We also track which client companies use year-end to bring on new employees and
make sure that those clients have all of the tools and services they’ll need to
bring new hires into full productivity quickly.
The conventional wisdom that fall or spring is the best time
to sell B to B services and solutions has not been borne out in recent years. The wisdom goes that by November and
December, most companies have given up on fourth quarter sales and moved on to
planning a more successful next year. However, we've noticed a trend against that CW. Client solutions and services are moving, these
last two months of the year, because buyers are pushing to implement, or at
least purchase, new services and technology solutions before the end of the
year.
Why?
- So they can qualify for current-year tax deductions and make certain that they don’t lose funding to some other department or initiative while they are out for the holidays.
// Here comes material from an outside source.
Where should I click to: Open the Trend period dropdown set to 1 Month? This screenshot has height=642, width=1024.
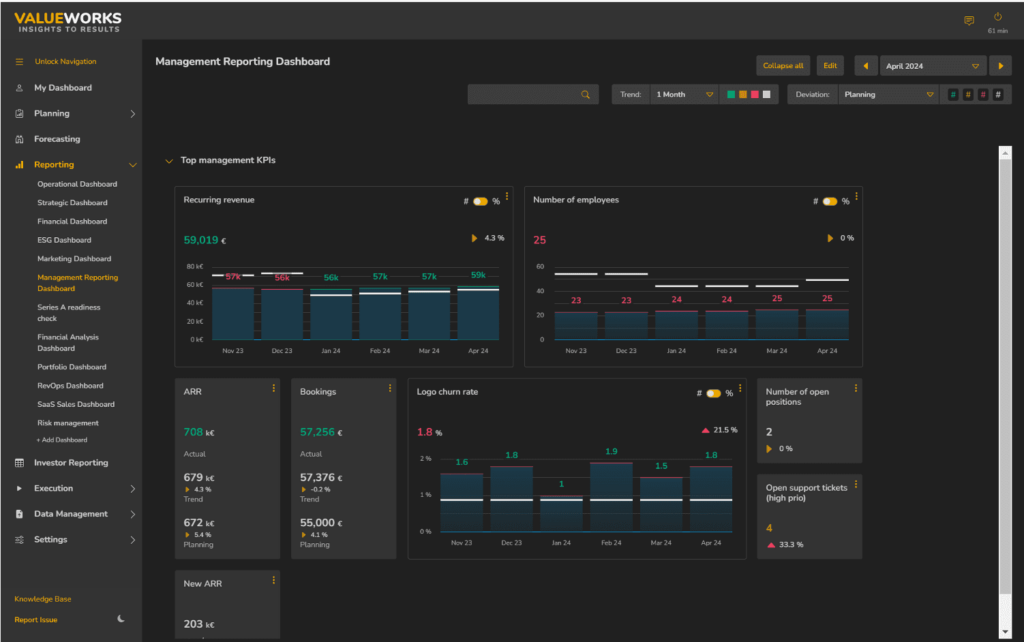(x=683, y=93)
- Many corporations, from huge to very small, try to have new employees in place for the first of the year. Managers want those new employees productive, quick. We motivate lots of sales by reminding our customers that new employees are the last people on earth you want finagling with out-dated systems or overwhelmed servers, or backed up service providers.
- In our era of economic uncertainty, many companies hold back on purchasing until their own year-end numbers are nearly locked before deciding which project and technology investments to fund.
In addition to our data-driven approach to recent year-end
sales cycles, we also encourage our clients to put a full sales press into the
field during the holidays because that effort, even when it does not result in
November and December sales creates a critical mass of conversational
invitations to close sales on January and February rather than starting the
conversation in first quarter.
The holidays tend to feature two kinds of conversations,
"Call me after the first of the year," and in-depth discussions with
people who are not overwhelmed with their own work flow because "it's the
holidays." Those conversations and access to key people who are ordinarily
pretty tough to reach, keep us working through the season. Our clients start
each year well ahead of competitors who are starting from a near blank slate
when they return to the office after New Years.